PROMPT
Rewrite every line of the entries below, requests included, adding 51 to each click coordinate in the answers. Omit the pictures from your output.

DATA TO USE
——————
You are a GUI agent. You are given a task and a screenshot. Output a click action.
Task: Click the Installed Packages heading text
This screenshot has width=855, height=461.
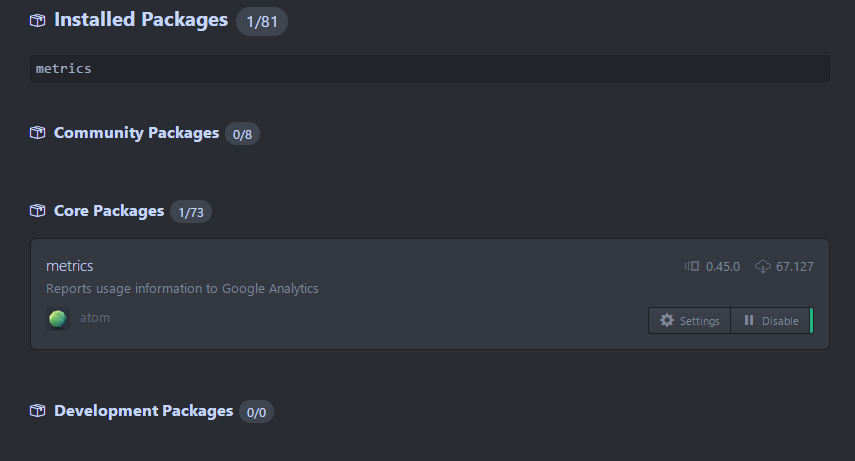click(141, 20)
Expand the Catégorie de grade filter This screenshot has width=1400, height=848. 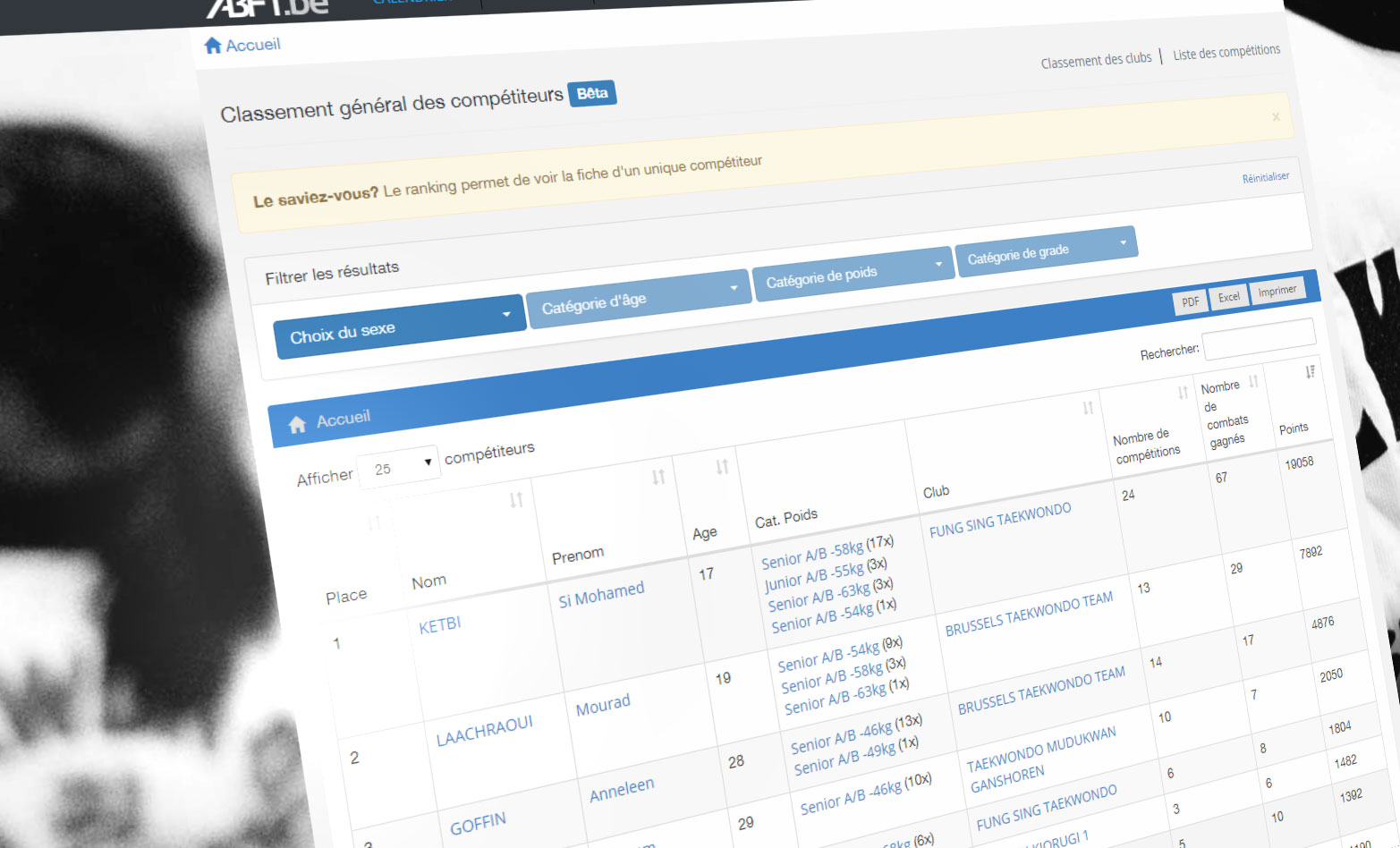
——————
EXERCISE ANSWER
You are a GUI agent. You are given a task and a screenshot. Output a click action.
Task: Click the Installed Packages heading text
This screenshot has width=855, height=461.
click(192, 71)
Expand the Catégorie de grade filter This screenshot has width=1400, height=848. 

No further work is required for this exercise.